Les Aborigènes perdent l’accès aux ressources minérales. Ils perdent aussi la transmission empirique du processus d’extraction, de sublimation, de préparation, de stockage et d’échange de leurs remèdes.
Début 1900, la compagnie blanche Winjennia Remedies Company démarre sa production de médicaments. Ses remèdes, savons, pommades, lotions, traitent 44 maux, comme l’eczéma, les coupures et les brûlures, la gorge enflammée, les cloques et les ampoules, les fesses irritées des bébés, les morsures d’insectes, les bleus, les furoncles, les abcès, les verrues, les conjonctivites, les problèmes de cicatrisation liés au scorbut, les panaris et les fistules. Ses affaires marchent du feu de dieu.
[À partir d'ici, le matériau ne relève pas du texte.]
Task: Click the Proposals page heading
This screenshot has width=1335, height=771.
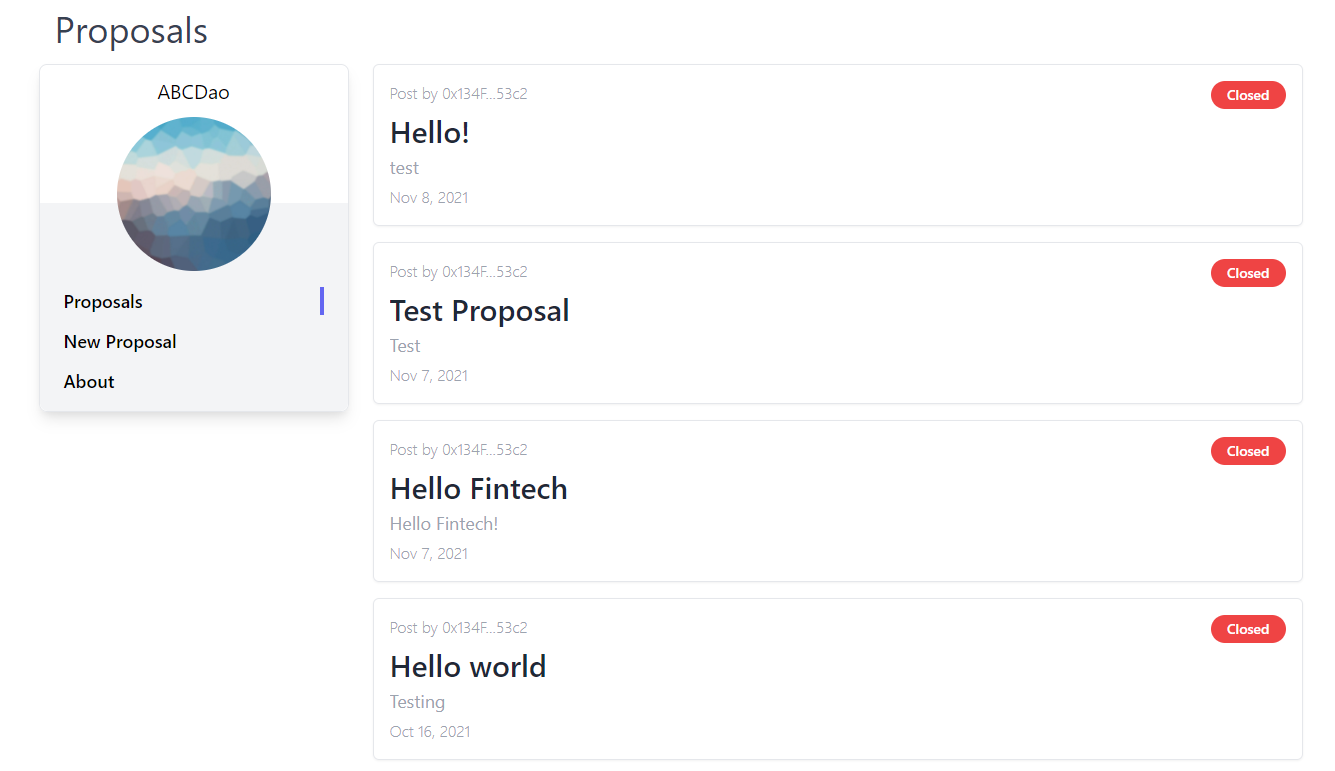Action: click(131, 31)
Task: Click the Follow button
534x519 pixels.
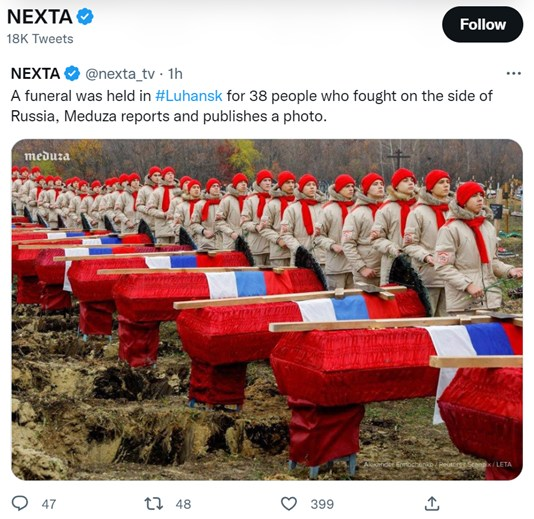Action: click(482, 25)
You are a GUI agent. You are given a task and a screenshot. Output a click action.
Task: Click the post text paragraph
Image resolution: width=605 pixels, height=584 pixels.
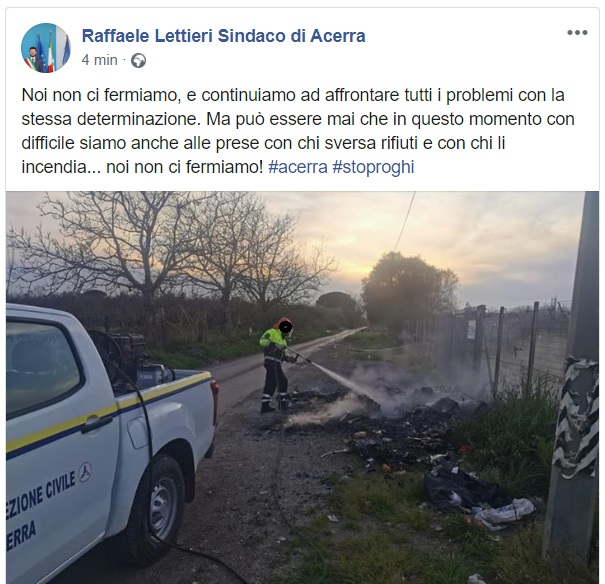point(298,131)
Dans les années 50, Mandy Halls récupère la recette de la pommade. Il la rebaptise Sulfazone. Sur la boîte du Sulfazone, il y a le Mont Wingen. Il paraît que le Sulfazone est doré comme le caramel et qu’il sent la cabane en bois un après-midi d’été.
Mandy Halls meurt d’une crise cardiaque sur le Mont Wingen lui-même, en 1964. La majorité des stocks de Sulfazone disparaît lors de l’incendie qui ravage Victoria en 1983. Le dernier propriétaire des droits du Sulfazone est Roger Carr, le neveu de Mandy Halls. Carr suggère en 1997 de rendre les droits au peuple aborigène. Il meurt en 2013, avant que les droits n’ait été rendus. Aucune démarche n’a été entreprise depuis.
Sur TripAdvisor, la Montagne qui brûle n’a qu’une note de trois étoiles, “Moyen”. C’est une belle balade mais on ne voit pas assez de fumées. Heureusement, il y a beaucoup de tables de pique-nique.